▶ PAGE EXCERPT:

Freeze-Fracture: Probing the Myelin Depths

In an effort to learn what goes awry in multiple sclerosis, many scientists are intensively studying the effects of myelin deterioration on nerve fiber membranes.

Traditional methods of studying nerve membranes are useful but provide limited information. Now, a comparatively new technique called freeze-fracturing is offering dramatic new clues as to how nerve fibers are organized and what mechanisms may be responsible for producing the neurological changes seen when the myelin sheath surrounding them is damaged.

Dr. Jack Rosenbluth, a neurocytologist at New York University School of Medicine, is using a freeze-fracture method to study nerve fibers in normal and in myelin-deficient animals. In an interview with INSIDE MS, the Society grantee explained how he does the procedure.

"We first freeze a sample of tissue between two flat metal discs," he explains. "Then we mount it in a vacuum chamber on a platform cooled by liquid nitrogen. We fracture the tissue by pulling the discs apart so that a layer of tissue sticks to each disc, like two halves of a sandwich. Next, we apply an electrical current to a platinum-carbon wire that also sits inside the chamber. The wire glows, giving off platinum atoms which literally "rain" on the exposed tissues. This forms a thin platinun coating which becomes an exquisitely detailed metallic replica of the surface of the tissue. When the coating procedure is complete, we take the specimen out, warm it to room temperature, and remove the tissue chemically. We now have ready for study a platinum mirror image of the tissue we had initially prepared."

This method, Dr. Rosenbluth points out, is particularly valuable because the tissue tends to fracture selectively along membranes, providing unique surface views of their molecular structure. Such studies at NYU have demonstrated that at the interruptions in the myelin sheath called the nodes of Ranvier, the nerve fiber membrane has high concentrations of protein molecules corresponding to the sodium channels essential for the conduction of nerve impulses that jump from node to node. (See INSIDE MS, Fall '88, "Sodium Channels.") In unmyelinated nerve fibers, on the other hand, these molecules are distributed randomly and at much lower concentrations throughout the membrane. When myelin is damaged, the normal high concentration of sodium channels at the node appears to revert gradually to the random distribution. characteristic of unmyelinated fibers.

Stored data
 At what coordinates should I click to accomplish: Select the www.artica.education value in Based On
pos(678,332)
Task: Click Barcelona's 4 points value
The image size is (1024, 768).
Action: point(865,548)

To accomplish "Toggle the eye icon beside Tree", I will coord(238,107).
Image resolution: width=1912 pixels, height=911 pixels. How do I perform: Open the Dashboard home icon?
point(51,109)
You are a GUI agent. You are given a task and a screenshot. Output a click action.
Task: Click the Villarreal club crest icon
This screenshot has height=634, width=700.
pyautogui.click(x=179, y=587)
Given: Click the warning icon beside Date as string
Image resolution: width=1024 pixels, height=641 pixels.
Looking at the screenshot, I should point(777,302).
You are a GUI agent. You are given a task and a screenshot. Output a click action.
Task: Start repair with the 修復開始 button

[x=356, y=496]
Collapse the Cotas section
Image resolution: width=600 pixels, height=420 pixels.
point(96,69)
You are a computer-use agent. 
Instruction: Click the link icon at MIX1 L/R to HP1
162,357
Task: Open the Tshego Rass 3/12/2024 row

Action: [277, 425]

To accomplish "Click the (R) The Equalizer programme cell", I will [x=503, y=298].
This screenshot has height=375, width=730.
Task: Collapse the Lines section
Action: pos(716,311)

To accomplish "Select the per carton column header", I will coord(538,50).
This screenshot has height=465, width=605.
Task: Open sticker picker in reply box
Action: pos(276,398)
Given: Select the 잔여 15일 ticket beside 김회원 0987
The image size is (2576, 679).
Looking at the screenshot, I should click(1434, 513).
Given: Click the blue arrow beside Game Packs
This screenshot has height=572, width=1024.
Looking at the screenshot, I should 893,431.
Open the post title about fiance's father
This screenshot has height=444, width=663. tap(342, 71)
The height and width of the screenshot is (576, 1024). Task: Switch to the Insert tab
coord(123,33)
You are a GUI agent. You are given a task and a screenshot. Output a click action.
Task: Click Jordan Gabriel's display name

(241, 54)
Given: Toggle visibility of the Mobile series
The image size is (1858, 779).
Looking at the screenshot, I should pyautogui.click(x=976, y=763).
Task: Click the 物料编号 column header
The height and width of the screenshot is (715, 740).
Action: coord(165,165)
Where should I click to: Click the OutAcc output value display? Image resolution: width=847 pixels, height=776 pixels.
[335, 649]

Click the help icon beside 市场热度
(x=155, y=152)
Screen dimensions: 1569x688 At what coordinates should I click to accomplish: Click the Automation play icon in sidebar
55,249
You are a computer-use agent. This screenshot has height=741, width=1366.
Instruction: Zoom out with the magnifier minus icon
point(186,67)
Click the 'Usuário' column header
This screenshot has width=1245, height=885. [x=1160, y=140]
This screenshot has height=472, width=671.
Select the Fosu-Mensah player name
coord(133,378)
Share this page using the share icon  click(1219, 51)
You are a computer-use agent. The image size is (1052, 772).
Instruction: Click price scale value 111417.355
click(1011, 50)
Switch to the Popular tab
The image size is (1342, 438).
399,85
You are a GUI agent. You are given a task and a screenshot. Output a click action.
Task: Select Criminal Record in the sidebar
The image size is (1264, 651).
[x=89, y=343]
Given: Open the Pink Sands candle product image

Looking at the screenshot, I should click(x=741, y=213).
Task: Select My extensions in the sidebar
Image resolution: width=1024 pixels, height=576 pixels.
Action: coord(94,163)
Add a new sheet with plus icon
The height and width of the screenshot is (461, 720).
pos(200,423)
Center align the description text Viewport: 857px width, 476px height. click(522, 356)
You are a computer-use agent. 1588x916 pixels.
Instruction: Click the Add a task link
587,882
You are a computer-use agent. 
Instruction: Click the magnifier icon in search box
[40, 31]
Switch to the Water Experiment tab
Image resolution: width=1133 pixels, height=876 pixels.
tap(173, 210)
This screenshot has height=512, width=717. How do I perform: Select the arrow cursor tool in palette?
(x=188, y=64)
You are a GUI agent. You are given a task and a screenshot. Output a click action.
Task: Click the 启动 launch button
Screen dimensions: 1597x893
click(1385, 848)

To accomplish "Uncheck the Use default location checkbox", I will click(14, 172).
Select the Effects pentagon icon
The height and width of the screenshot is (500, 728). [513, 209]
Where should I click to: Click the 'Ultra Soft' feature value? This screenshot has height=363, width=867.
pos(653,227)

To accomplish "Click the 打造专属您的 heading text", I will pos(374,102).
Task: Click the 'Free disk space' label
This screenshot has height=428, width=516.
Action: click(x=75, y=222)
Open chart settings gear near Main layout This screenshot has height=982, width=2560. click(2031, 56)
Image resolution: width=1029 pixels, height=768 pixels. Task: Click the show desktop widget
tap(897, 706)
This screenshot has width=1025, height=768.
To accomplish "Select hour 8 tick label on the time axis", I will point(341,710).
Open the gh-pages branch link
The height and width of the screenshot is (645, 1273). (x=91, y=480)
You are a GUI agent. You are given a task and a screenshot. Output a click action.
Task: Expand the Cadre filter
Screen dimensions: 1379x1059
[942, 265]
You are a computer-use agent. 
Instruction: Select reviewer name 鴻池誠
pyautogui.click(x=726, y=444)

▶ WORK ORDER: Extend the passage on freeze-fracture studies of nerve fiber membranes from where it stops. Nothing in the records is needed here.

▶ WRITTEN RESPONSE:
These laboratory studies have raised several questions in Dr. Rosenbluth's mind about the mechanism of interaction between myelin and nerve fibers and about how loss of myelin affects nerve function. Answers may come from a very special animal he and other scientists are studying.

"This is a mutant rat whose central nervous system is virtually devoid of myelin," he says. "Half the males will be born without myelin, though the whole litter looks perfectly normal. About two weeks after birth the mutants develop a tremor, mostly in the hind legs. Later, seizures appear; the life span is only four weeks.

"The central nervous system in these animals is normal except for the lack of myelin. It's a very dramatic loss: The animals don't just have a slight diminution or patchy loss of myelin; they have practically no myelin anywhere in their brain and spinal cord." Nonetheless, the scientist points out, these rats can eat, suckle, move about, make noises, and react to stimuli during their brief lives. Even without myelin their central nervous system seems to function rather well.

Freeze-fracture studies of these animals show clearly that the sodium

channel pattern in their peripheral nervous system, where myelin is intact, is normal, and the sodium channels are, as expected, concentrated at the nodes of Ranvier, while in the central system the channels are not localized at the nodes but randomly scattered. "We can see this structural difference when we look at a mutant's nerve fiber that passes all the way from the peripheral to the central nervous system," he says. "When the fiber is in the peripheral system, we find the sodium channels closely packed at the nodes; but if we follow this same fiber into the central nervous system, which is unmyeliminated, there we find them randomly scattered. It's likely to be the absence of myelin that makes the difference in the sodium channel pattern."

So how can this mutant animal function without myelin? "The answer seems to be that you don't have to have myelin to conduct an impulse," Dr. Rosenbluth says "We see now that an unmyelinated fiber will conduct. Only instead of the impulse jumping from node to node, it moves continuously all along the length of the fiber membrane with the help of the scattered sodium channels. This is a far less efficient way of conducting signals, and it does result in eventual neurological abnormalities in the mutants. Nevertheless, it can work."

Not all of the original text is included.